As a boy, Manet was a friend of Proust, and a kindly uncle would take them both to the Louvre so that Manet could indulge his intense interest in painting and drawing. After a spell in the Navy, Manet spent the years 1850 to 1856 studying painting. He was much influenced by the old masters such as Goya and Velazquez but gradually came to the view that art should reflect contemporary life. However his love of Spanish culture continued and his work Spanish Guitar Player was his first painting to be accepted by the Parisian Salon.

The Salon rejected his famous Dejeuner sur l'herbe in 1863. However, French painters, annoyed at the Salon’s judgements, arranged an exhibition of those paintings which had been turned down. Manet's famous painting caused a storm of protest. But this exhibition set the stage for the development of Impressionism which is very much to the fore in the painting style of The Races at Longchamp.

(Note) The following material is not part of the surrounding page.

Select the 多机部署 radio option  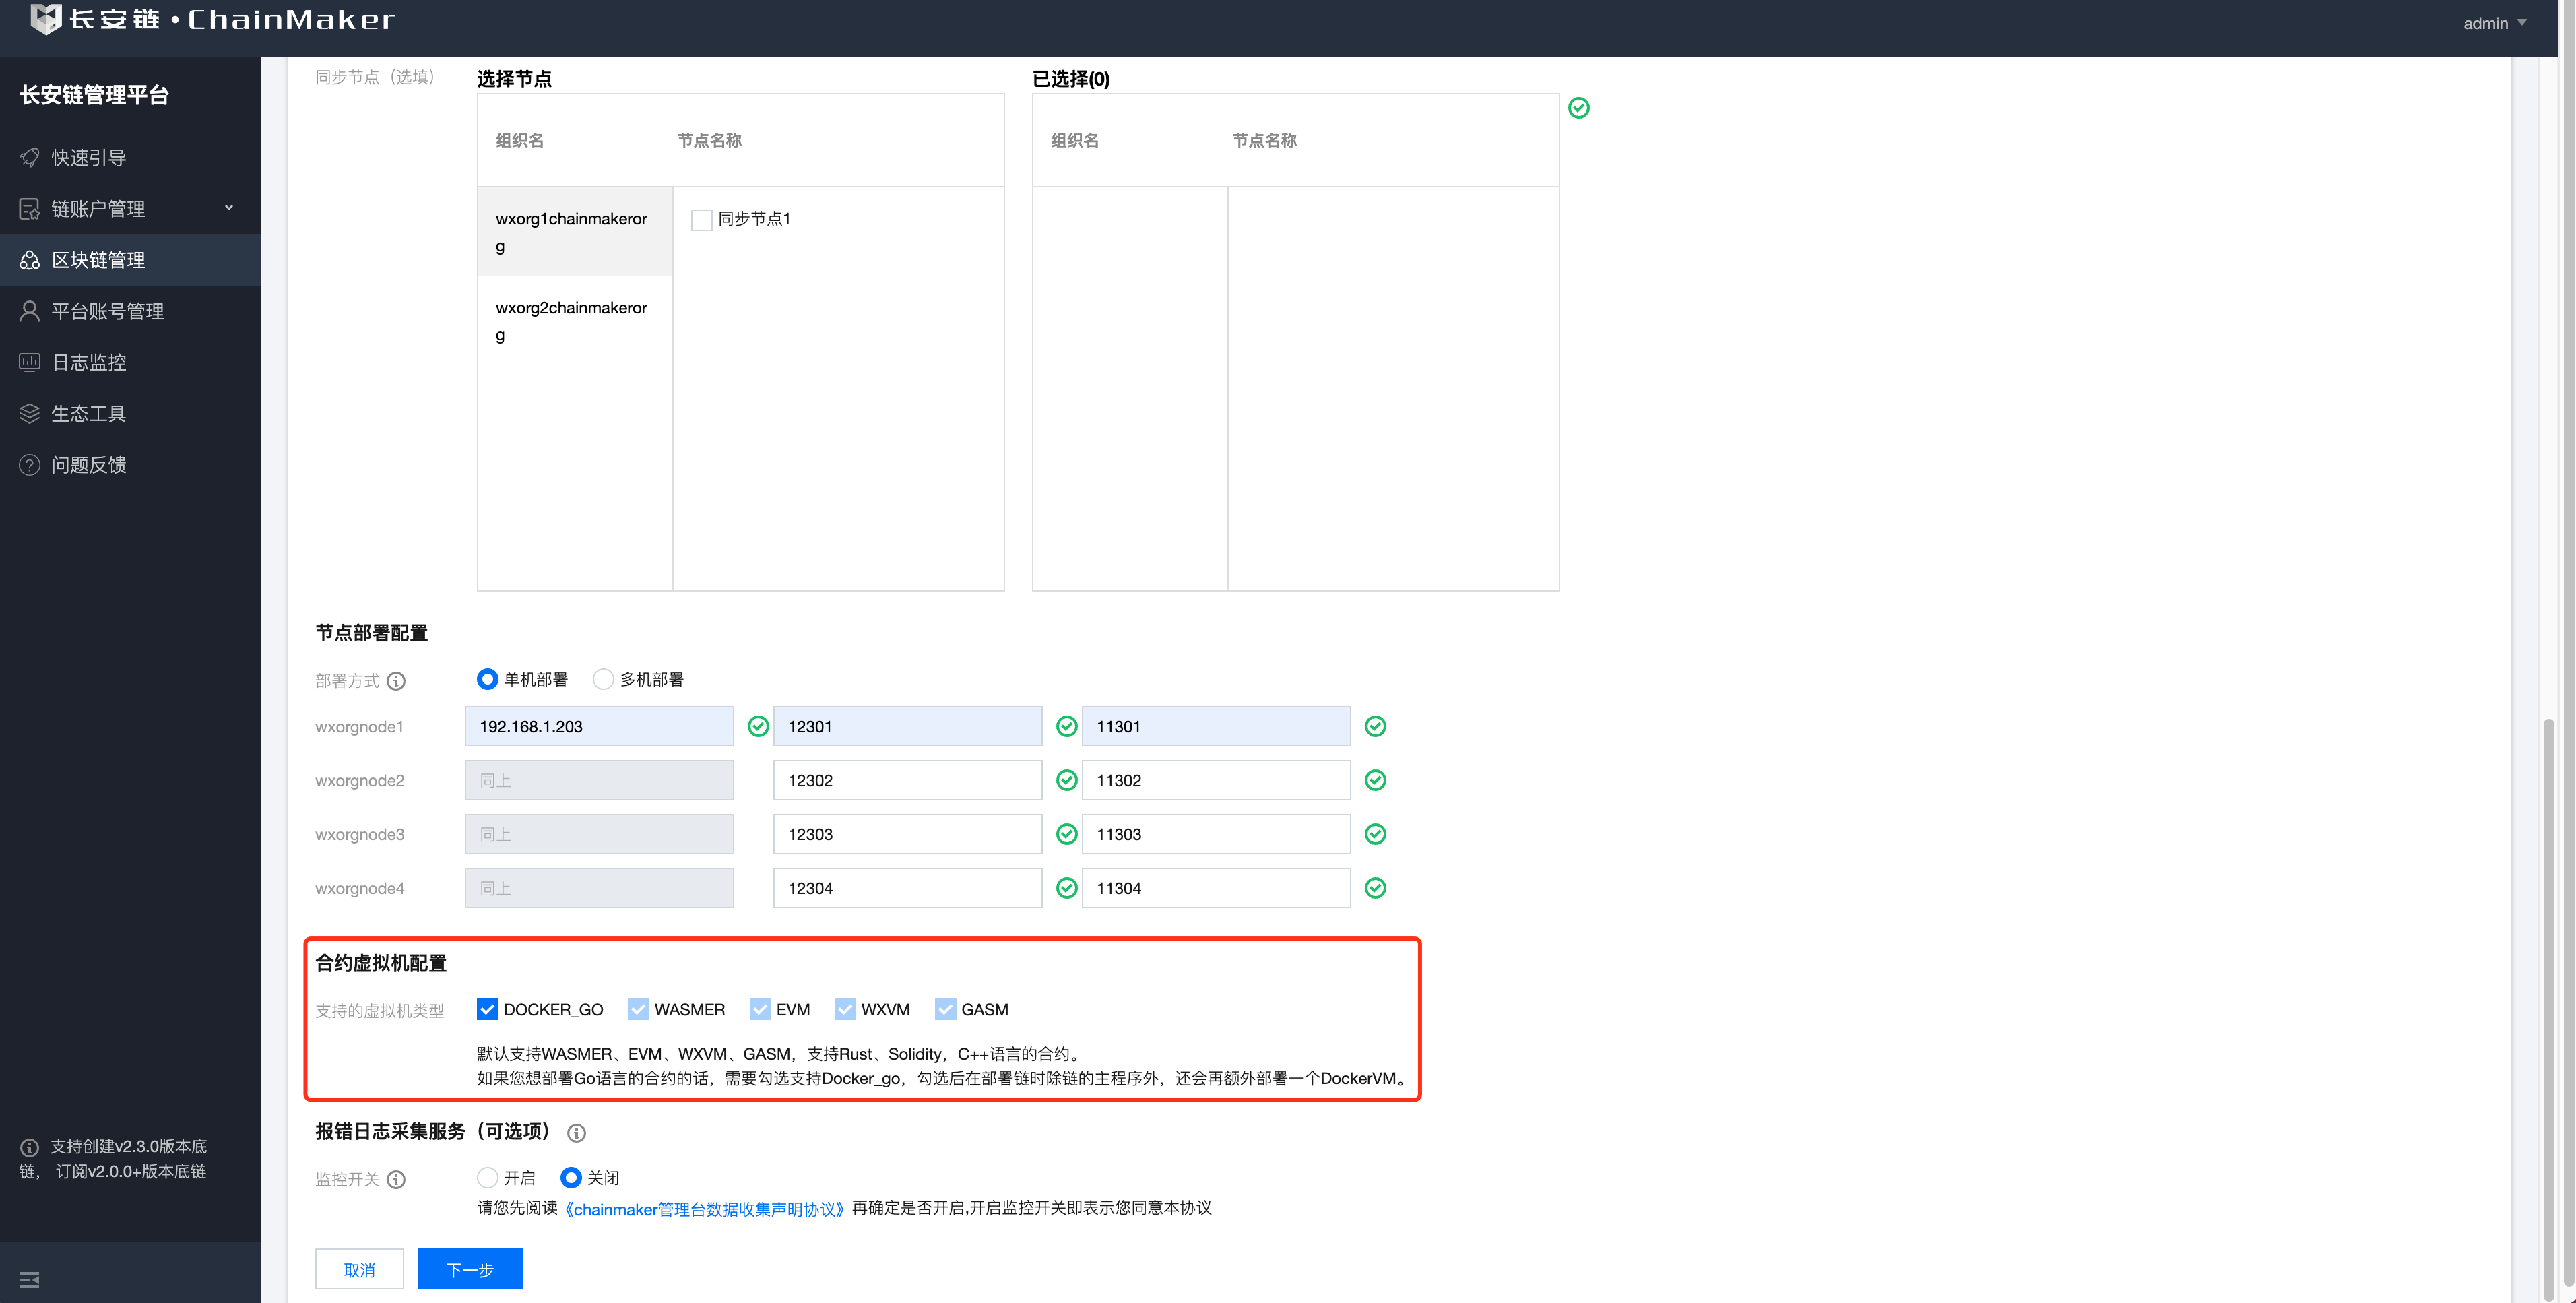pyautogui.click(x=603, y=680)
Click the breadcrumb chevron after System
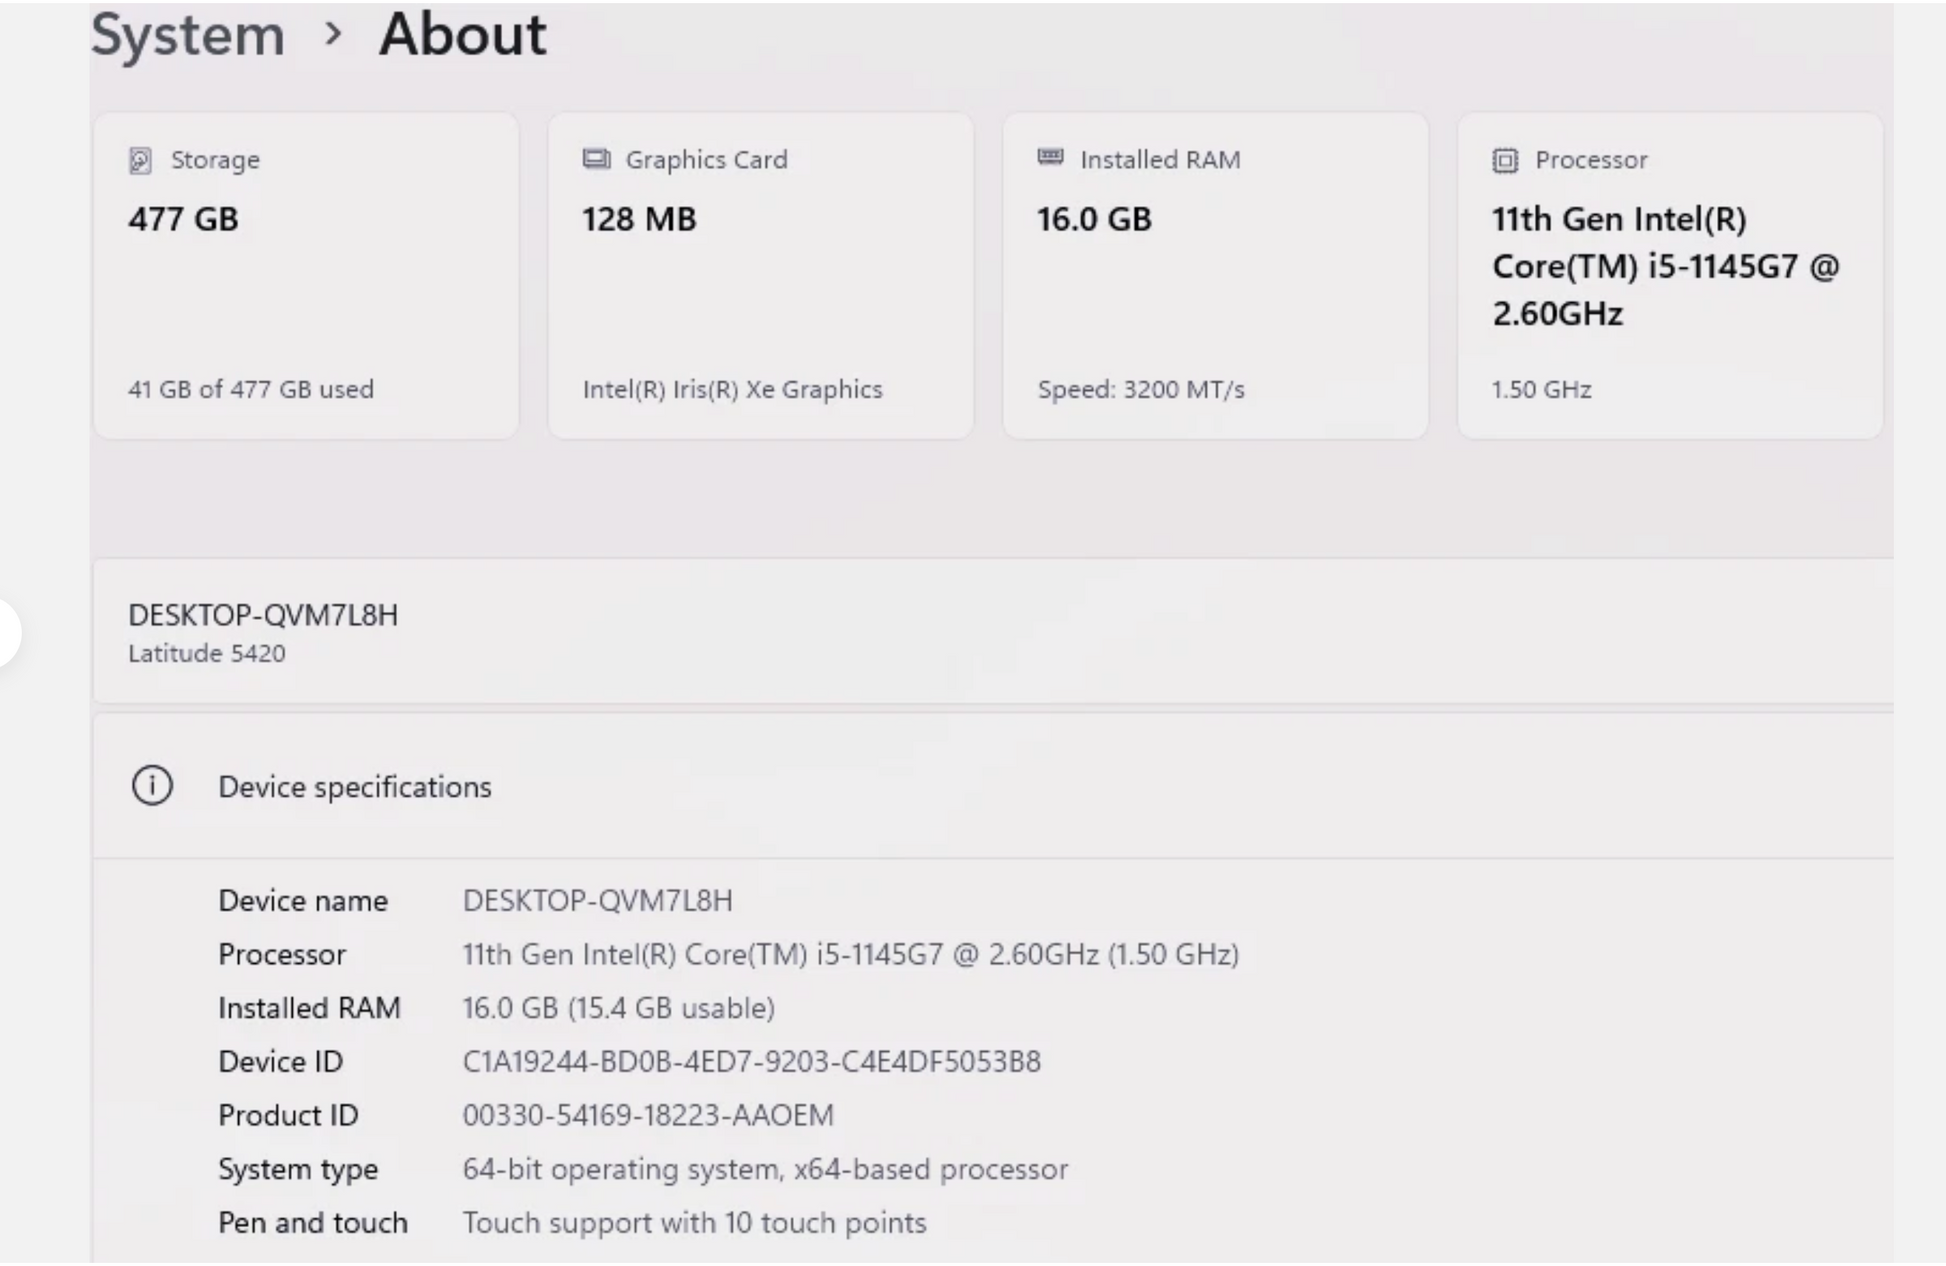Viewport: 1946px width, 1266px height. pos(333,34)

Manet's work is notable for its ability to show the pleasures of life and here he looks at a race day in the Bois de Boulogne, outside Paris. It's noticeable that during the 1860s a number of painters took the enjoyment of Parisian life as a subject. True to his decision to show contemporary French life, the Longchamps racetrack was a new development in Paris– races started there in 1857. Manet originally intended to paint a panorama of the bustling scene on race day - it was usual for artists to paint horses racing, side on. In the final picture, the angle at which the horses are painted is an innovation, drawing the viewer into the action. The painting combines a sophisticated subject with an elemental energy and quite literally – animal spirit.

Manet did not make detailed drawings of his subjects before painting them. He tended to place forms and figures on a pale grey background to act as a guide for the finished painting. He was not a painter obsessed with perspective and the ideal rendering of three dimensions on a two-dimensional canvas. The ground of his paintings is actually quite shallow. He tended to use more paint for objects in the foreground, or the object of interest in the painting, and thinner layers of paint for the background and the less important areas of the picture. This draws attention to the important parts of the painting. He liked to suggest form and mass through subtle colouring and increased contrast between dark and light in the picture. Again, this slightly flattens the picture. Manet may have been influenced in this style by Japanese art which was very fashionable in this period.

He was a masterful user of black paint. Some Impressionists employed purple or blue when they had to paint shadows. But Manet's early influences – Goya and Velazquez - had taught him the dramatic use of black, particularly in combination with lighter colours. However he also loved bright colours and began adding white to various colours to make them brighter. He also used colours straight from the tube, a completely new way to paint. The Races at Longchamp then, shows Manet's contemporary sensibility in its subject, combined with his historical appreciation of the great masters, and of Japanese art, in its painting techniques. Further artworks of note include The Fifer, The Balcony and The Railway.